Khater, Marwa, Murariu, Dorian, Gras, Robin
Theoretical ecology 2016 v.9 no.3 pp. 251-268
behavior change, coevolution, ecosystems, energy, foraging, life history, long term effects, predation, predator-prey relationships, predators, reproduction, reproductive behavior, risk
The complexity of behavioural interactions in predator-prey systems has recently begun to capture trait-effects, or non-lethal effects, of predators on prey via induced behavioural changes. Non-lethal predation effects play crucial roles in shaping population and community dynamics, particularly by inducing changes to foraging, movement and reproductive behaviours of prey. Prey exhibit trade-offs in behaviours while minimizing predation risk. We use a novel evolutionary ecosystem simulation EcoSim to study such behavioural interactions and their effects on prey populations, thereby addressing the need for integrating multiple layers of complexity in behavioural ecology.

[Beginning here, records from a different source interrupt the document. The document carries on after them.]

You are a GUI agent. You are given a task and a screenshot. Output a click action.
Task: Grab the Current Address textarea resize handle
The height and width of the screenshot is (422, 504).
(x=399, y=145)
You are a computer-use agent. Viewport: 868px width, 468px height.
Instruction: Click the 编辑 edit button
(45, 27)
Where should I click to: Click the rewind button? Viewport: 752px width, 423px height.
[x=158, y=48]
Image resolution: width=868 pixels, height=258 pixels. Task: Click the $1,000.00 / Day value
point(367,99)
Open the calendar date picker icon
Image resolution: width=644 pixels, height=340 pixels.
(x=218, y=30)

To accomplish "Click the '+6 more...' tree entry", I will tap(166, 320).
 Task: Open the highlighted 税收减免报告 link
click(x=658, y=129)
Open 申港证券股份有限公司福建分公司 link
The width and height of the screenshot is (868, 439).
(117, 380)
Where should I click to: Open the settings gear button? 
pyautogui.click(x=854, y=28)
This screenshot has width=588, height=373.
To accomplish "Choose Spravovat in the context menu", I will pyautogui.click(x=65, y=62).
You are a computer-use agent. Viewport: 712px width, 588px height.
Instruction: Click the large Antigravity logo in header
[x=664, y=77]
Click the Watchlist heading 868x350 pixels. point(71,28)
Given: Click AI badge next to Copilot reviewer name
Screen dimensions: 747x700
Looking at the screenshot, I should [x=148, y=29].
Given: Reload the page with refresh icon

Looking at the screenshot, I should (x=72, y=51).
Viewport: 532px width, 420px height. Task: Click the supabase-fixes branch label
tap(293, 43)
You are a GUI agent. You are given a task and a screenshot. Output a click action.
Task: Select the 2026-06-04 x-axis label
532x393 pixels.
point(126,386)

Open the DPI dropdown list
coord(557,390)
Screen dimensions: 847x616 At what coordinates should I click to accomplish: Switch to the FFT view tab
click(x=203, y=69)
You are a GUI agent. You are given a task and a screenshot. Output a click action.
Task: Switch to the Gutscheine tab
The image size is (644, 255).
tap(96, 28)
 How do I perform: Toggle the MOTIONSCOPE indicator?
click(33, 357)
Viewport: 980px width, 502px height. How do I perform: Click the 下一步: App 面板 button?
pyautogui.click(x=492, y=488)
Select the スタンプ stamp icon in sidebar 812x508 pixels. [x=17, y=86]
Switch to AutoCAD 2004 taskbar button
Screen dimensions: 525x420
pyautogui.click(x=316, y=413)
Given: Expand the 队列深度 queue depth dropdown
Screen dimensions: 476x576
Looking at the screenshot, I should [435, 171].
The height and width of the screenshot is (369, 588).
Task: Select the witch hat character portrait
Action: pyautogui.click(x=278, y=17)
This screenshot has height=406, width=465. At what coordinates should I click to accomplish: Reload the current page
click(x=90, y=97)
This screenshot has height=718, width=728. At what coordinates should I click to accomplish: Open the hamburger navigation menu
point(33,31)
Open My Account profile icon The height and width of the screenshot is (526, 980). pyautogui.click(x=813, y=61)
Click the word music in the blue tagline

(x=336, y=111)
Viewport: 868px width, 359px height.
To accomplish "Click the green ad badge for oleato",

EcoSim allows complex intra- and inter-specific interactions between behaviourally and genetically unique individuals called predators and prey, as well as complex predator-prey dynamics and coevolution in a tri-trophic and spatially heterogeneous world. We investigated the effects of predation risk on prey energy budgets and fitness. Results revealed that energy budgets, life history traits, allocation of energy to movements and fitness-related actions differed greatly between prey subjected to low-predation risk and high-predation risk. High-predation risk suppressed prey foraging activity, increased total movement and decreased reproduction relative to low-risk. We show that predation risk alone induces behavioural changes in prey which drastically affect population and community dynamics, and when interpreted within the evolutionary context of our simulation indicate that genetic changes accompanying coevolution have long-term effects on prey adaptability to the absence of predators.